4. Gradient Method

4.1 Unconstrained Optimization

Descent direction: direction $\mathbf d$ such that $\langle \nabla f(x^*), d\rangle <0 $.

Steepest decent direction: direction $\mathbf d$ such that $\mathbf d^* = - \nabla f(x^*)$.
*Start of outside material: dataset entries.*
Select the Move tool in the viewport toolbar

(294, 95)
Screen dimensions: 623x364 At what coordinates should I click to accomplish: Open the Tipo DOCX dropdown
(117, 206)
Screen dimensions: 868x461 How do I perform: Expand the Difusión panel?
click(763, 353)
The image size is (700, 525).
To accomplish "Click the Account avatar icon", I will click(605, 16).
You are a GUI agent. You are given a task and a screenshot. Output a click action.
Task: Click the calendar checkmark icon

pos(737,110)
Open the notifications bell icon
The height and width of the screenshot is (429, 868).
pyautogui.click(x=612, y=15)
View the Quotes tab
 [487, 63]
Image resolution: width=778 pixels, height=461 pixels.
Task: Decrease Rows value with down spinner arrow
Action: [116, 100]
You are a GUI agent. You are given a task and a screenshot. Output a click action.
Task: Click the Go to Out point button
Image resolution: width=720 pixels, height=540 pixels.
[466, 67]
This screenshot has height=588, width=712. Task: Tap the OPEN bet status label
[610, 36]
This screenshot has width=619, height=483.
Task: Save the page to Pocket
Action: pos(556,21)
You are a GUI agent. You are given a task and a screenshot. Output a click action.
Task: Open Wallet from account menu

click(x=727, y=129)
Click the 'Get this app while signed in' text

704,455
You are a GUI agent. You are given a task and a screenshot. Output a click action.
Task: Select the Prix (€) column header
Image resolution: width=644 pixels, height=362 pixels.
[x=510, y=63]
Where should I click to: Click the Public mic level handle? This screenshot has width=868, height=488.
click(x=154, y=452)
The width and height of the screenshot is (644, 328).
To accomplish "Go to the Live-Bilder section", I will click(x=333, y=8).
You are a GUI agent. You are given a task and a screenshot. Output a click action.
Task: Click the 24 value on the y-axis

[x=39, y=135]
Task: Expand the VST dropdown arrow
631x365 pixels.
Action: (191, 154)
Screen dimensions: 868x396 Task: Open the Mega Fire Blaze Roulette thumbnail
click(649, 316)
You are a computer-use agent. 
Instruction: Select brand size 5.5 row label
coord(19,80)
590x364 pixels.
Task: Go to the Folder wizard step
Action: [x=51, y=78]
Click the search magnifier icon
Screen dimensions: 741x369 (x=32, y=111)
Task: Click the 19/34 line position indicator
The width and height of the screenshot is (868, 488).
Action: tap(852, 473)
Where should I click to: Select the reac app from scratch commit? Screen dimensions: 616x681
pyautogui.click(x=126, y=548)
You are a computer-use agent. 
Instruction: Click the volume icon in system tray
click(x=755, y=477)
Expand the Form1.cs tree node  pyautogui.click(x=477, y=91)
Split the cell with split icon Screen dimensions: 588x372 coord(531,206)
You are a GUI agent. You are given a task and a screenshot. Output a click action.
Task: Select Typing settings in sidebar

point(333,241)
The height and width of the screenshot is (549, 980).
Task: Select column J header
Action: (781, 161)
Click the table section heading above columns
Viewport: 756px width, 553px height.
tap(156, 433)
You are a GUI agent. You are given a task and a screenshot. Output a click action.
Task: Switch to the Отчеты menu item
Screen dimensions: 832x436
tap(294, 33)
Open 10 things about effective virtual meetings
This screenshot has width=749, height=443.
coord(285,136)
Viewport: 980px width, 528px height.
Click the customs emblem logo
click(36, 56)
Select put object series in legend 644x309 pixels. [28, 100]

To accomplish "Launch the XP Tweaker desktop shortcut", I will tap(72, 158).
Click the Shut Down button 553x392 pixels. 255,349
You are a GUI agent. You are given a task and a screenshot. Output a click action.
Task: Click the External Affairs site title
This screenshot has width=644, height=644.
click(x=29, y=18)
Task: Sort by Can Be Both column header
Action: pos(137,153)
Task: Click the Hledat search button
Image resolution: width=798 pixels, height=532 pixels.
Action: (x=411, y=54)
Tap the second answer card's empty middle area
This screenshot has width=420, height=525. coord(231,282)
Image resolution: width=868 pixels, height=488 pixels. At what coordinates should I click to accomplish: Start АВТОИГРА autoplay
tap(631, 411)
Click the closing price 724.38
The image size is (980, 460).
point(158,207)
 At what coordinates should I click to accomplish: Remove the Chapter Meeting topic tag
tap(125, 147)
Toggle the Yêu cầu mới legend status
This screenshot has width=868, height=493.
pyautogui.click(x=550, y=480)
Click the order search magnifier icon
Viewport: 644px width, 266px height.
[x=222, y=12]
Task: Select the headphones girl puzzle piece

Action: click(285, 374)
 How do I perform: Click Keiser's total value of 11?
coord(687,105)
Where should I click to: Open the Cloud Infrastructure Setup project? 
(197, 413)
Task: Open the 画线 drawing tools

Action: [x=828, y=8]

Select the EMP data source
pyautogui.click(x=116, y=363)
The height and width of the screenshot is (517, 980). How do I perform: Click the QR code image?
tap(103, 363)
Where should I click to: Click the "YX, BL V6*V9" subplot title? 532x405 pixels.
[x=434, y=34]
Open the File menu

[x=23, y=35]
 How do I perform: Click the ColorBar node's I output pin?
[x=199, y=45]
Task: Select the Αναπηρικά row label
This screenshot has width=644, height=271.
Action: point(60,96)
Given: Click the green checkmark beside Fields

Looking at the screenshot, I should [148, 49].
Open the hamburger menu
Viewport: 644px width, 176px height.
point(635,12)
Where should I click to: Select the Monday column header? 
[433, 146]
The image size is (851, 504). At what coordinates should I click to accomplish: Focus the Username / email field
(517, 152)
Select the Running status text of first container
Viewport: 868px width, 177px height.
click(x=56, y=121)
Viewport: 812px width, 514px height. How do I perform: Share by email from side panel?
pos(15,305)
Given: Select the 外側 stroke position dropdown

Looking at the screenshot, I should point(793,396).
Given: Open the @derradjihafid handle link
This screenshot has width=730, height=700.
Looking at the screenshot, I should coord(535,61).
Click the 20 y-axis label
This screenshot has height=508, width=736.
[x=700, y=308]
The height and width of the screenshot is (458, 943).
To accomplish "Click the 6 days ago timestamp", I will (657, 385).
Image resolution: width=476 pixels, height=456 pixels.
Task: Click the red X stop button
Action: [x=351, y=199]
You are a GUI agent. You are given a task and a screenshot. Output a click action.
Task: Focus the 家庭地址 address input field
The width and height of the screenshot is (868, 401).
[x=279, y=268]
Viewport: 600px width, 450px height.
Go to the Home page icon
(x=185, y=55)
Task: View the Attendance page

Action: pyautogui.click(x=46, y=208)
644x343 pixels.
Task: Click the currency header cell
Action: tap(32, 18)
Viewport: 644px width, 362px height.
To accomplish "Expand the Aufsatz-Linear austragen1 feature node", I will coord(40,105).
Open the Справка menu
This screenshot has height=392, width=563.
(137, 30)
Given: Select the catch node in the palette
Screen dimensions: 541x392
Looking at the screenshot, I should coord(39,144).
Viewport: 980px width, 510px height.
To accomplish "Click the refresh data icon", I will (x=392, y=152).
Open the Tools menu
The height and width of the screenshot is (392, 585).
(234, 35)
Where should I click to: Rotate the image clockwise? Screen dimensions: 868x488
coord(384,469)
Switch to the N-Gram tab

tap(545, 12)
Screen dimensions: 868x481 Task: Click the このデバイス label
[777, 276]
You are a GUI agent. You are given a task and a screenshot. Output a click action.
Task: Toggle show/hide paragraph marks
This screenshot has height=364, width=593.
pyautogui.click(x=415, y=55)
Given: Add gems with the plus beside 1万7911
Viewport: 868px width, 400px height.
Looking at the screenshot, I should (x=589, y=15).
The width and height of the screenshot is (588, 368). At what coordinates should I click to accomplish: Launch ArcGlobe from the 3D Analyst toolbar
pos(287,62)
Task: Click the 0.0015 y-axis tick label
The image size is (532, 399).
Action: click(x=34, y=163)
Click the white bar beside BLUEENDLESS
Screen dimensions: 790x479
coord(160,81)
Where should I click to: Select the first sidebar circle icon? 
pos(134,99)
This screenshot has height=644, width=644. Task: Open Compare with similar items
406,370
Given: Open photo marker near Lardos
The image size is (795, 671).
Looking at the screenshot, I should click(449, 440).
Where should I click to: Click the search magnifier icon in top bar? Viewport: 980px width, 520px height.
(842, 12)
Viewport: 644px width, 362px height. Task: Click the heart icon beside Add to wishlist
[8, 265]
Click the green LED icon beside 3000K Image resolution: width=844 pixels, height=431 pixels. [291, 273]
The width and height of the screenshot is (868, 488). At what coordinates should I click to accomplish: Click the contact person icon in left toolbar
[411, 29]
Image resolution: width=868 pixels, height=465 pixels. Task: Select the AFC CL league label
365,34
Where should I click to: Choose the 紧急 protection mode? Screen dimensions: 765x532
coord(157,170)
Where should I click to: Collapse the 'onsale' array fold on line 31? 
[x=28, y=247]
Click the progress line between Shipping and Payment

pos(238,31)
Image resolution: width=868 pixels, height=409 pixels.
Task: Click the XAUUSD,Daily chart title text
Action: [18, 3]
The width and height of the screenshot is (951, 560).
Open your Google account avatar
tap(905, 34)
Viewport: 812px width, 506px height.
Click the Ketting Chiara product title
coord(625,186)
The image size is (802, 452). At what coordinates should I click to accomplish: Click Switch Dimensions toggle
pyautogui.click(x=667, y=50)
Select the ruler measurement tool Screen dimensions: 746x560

Steepest descent method with exact line search:

[step 0]

[step k]

steepest descent method follows a zig-zag path towards $\mathbf x^*$ with the right angle at each turn. $\longrightarrow$ slow

Theorem:

Steepest descent method with exact line search moves in perpendicular steps. More precisely, if $\mathbf x^{(k)}$ is a steepest descent sequence for a function $f(\mathbf x)$, then for each $k$, the vector joining $\mathbf x^{(k)}$ to $\mathbf x^{(k+1)}$ (i.e. $\mathbf x^{(k+1)} - \mathbf x^{(k)}$) is orthogonal (perpendicular) to the vector joining $\mathbf x^{(k+1)}$ to $\mathbf x^{(k+2)}$ (i.e. $\mathbf x^{(k+2)}-\mathbf x^{(k+1)}$).

Property:

  • monotonic decreasing property
  • convergence
    • limit of any convergent subsequence of ${\mathbf x^{(k)}}$ is a critical point of $f(\mathbf x)$.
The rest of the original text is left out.